Incinerated body of an Iraqi soldier on the "Highway of Death," a name the press has given to the road from Mutlaa, Kuwait, to Basra, Iraq. U.S. planes immobilized the convoy by disabling vehicles at its front and rear, then bombing and straffing the resulting traffic jam for hours. More than 2,000 vehicles and tens of thousands of charred and dismembered bodies littered the sixty miles of highway. The clear rapid incineration of the human being [pictured above] suggests the use of napalm, phosphorus, or other incindiary bombs. These are anti-personnel weapons outlawed under the 1977 Geneva Protocols. This massive attack occurred after Saddam Hussein announced a complete troop withdrawl from Kuwait in compliance with UN Resolution 660. Such a massacre of withdrawing Iraqi soldiers violates the Geneva Convention of 1949, common article 3, which outlaws the killing of soldiers who "are out of combat." There are, in addition, strong indications that many of those killed were Palestinian and Kuwaiti civilians trying to escape the impending seige of Kuwait City and the return of Kuwaiti armed forces.
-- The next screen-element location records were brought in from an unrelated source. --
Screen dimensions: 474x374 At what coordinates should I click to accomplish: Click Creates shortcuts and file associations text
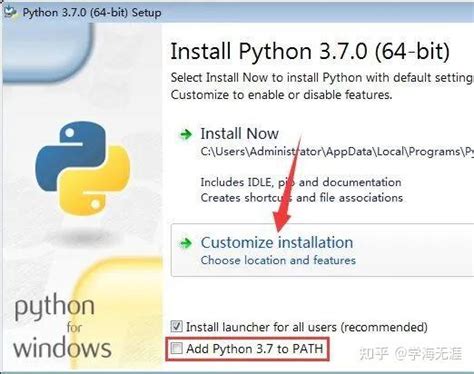tap(302, 198)
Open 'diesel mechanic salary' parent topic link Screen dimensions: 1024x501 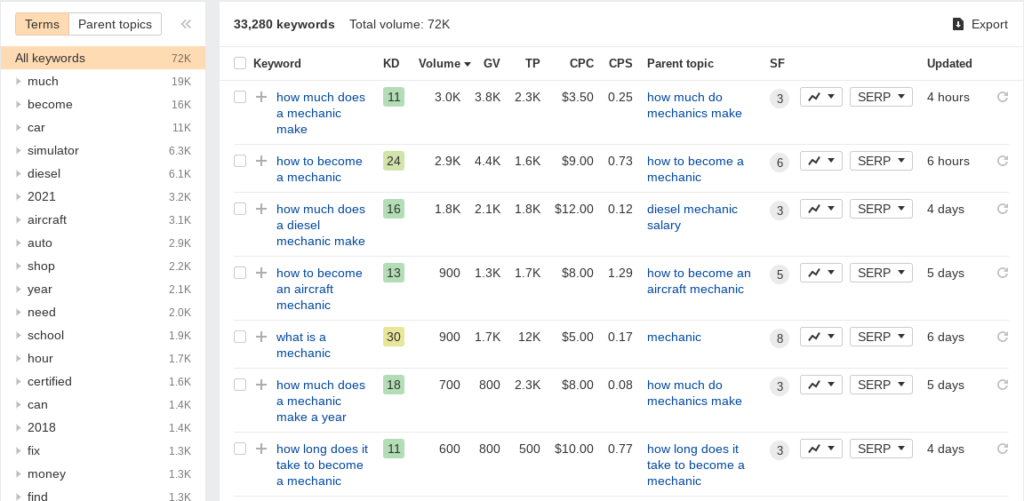point(692,217)
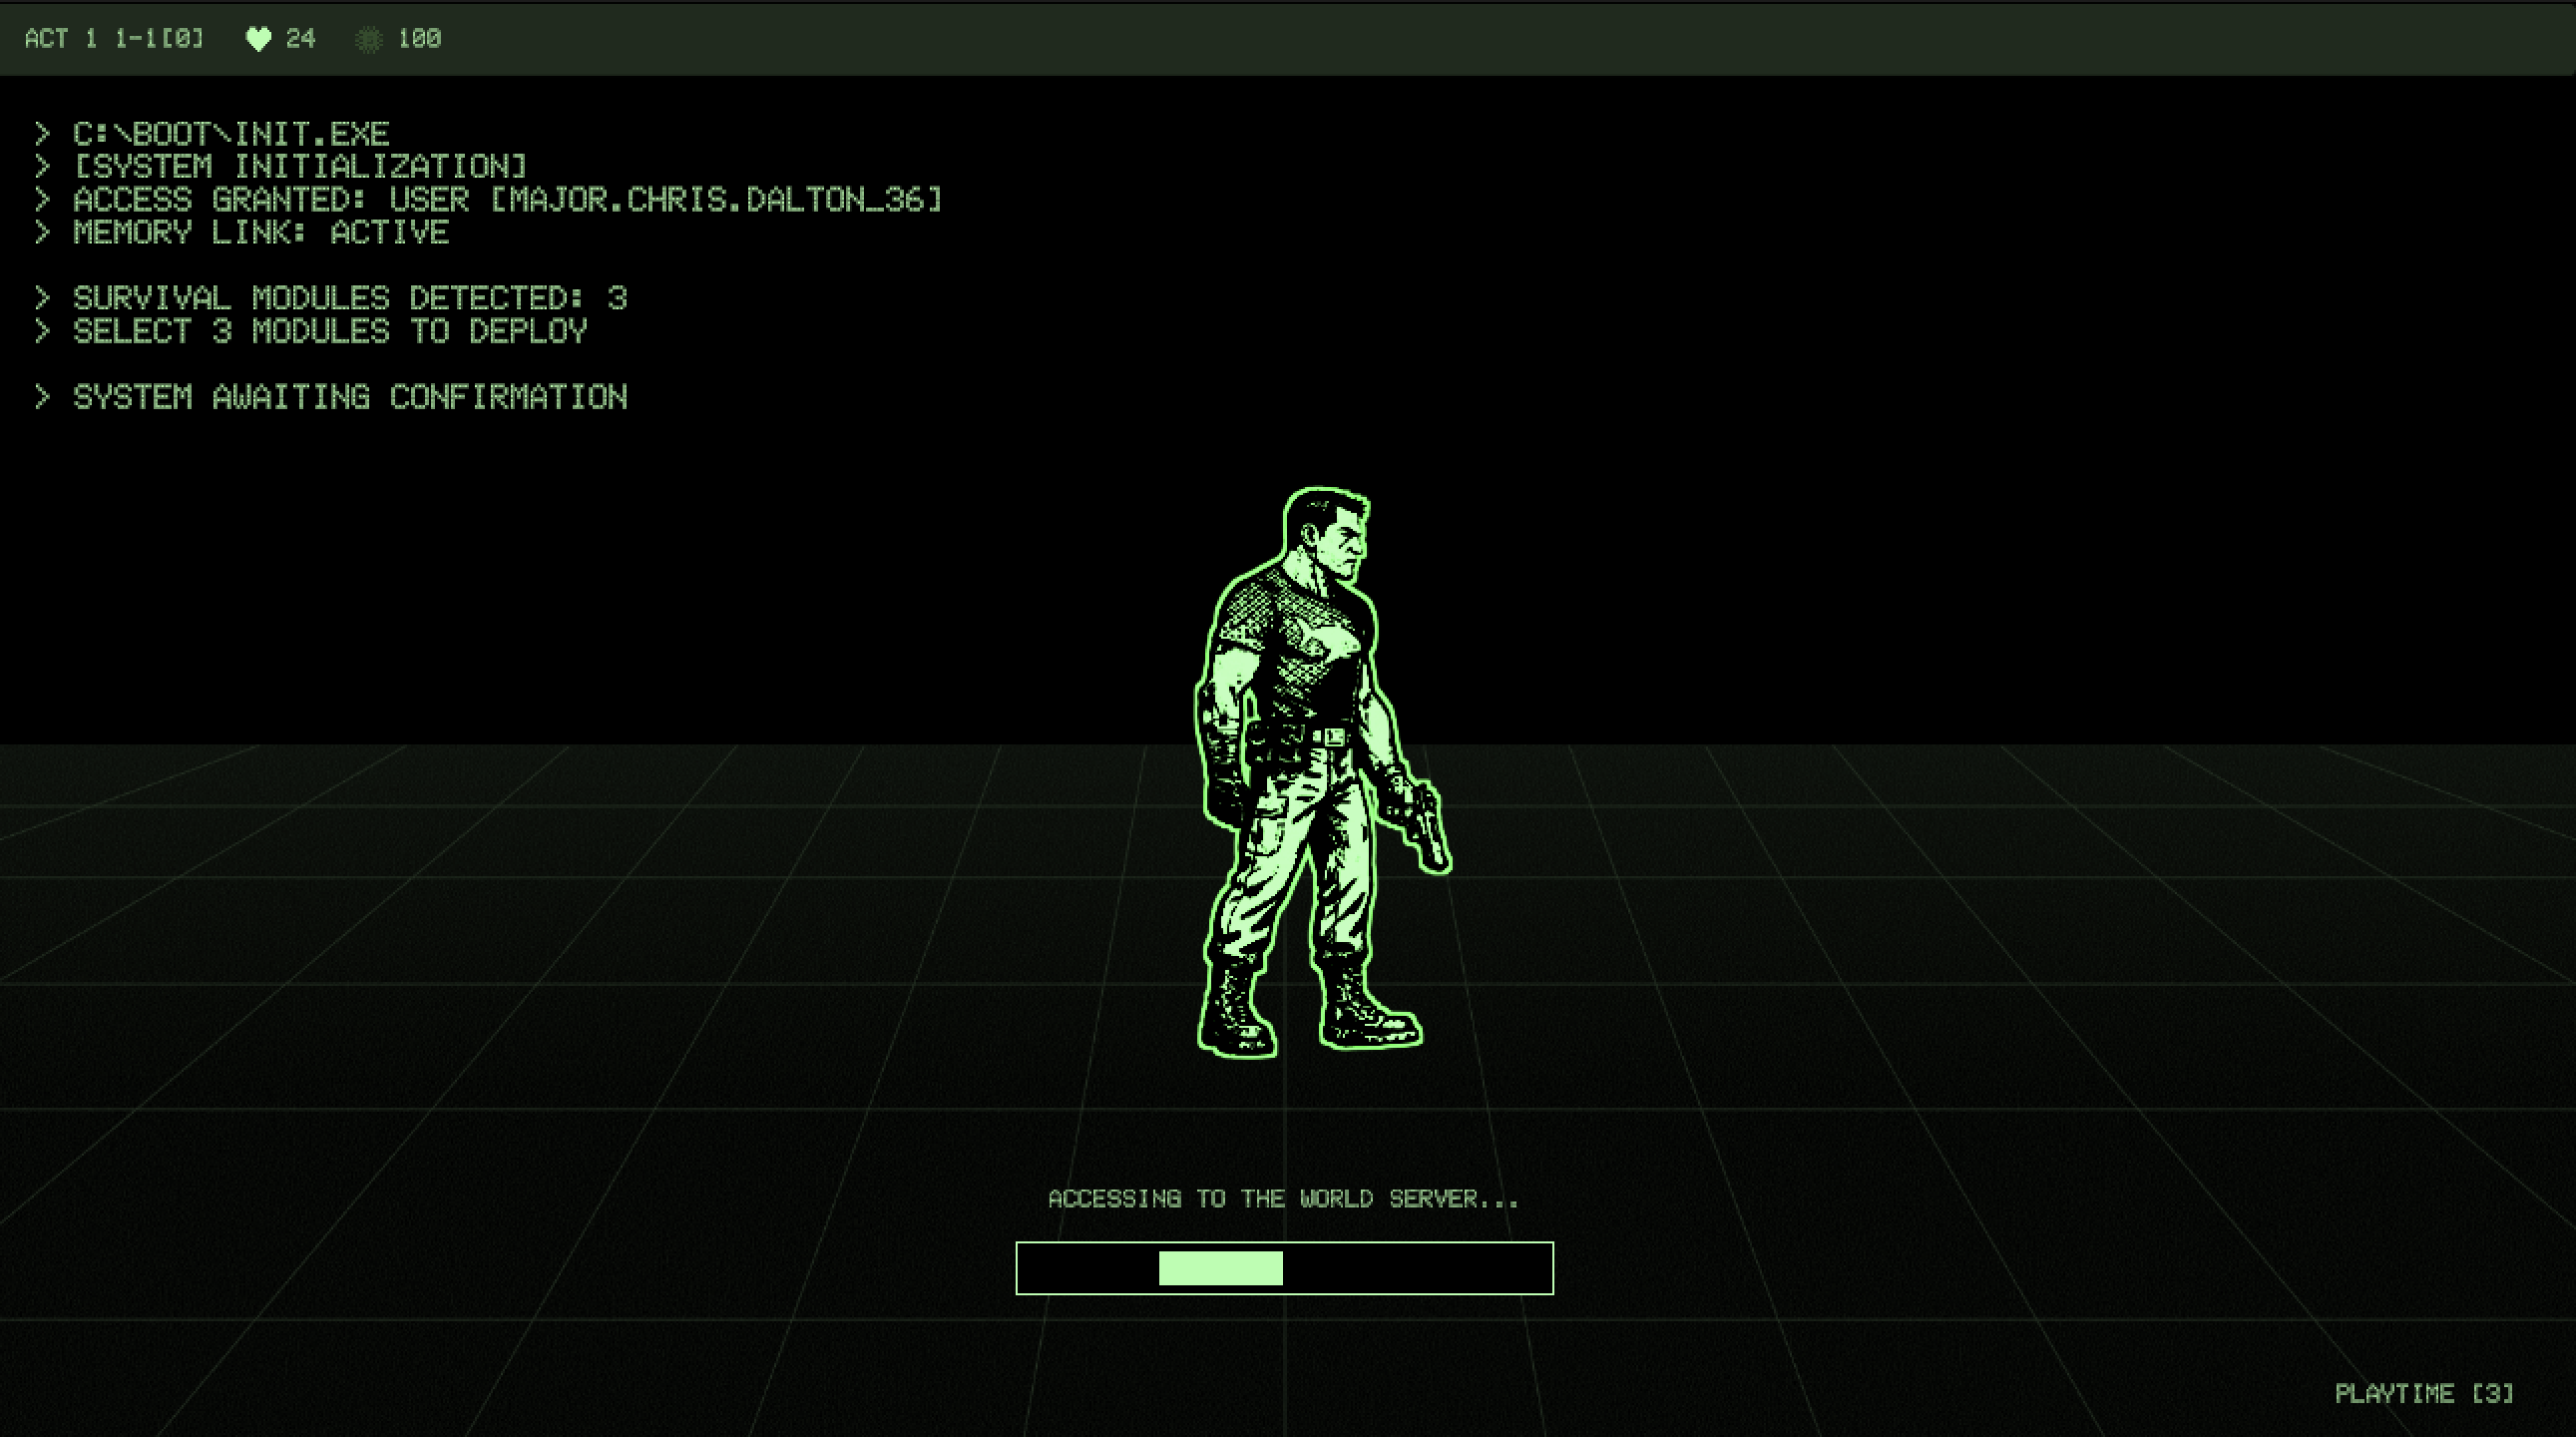Click the MAJOR.CHRIS.DALTON_36 username text

[716, 200]
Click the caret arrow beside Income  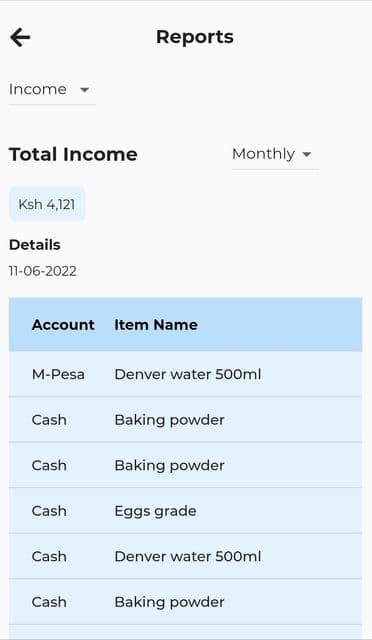point(85,90)
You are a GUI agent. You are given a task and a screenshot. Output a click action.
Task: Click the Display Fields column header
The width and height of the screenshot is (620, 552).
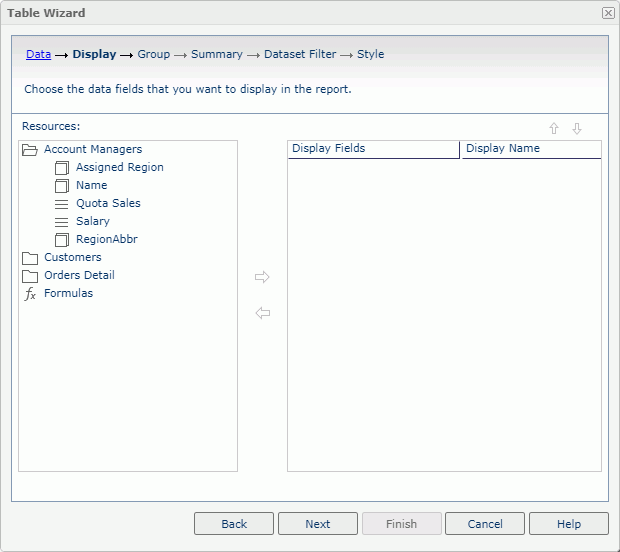(x=373, y=149)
No attempt was made by U.S. military command to distinguish between military personnel and civilians on the "highway of death." The whole intent of international law with regard to war is to prevent just this sort of indescriminate and excessive use of force.
(Photo Credit: © 1991 Kenneth Jarecke / Contact Press Images)
Members of the US Armed Forces are on record in a number of places, joking about incinerated Iraqi soldiers, and others, being 'crispy critters'.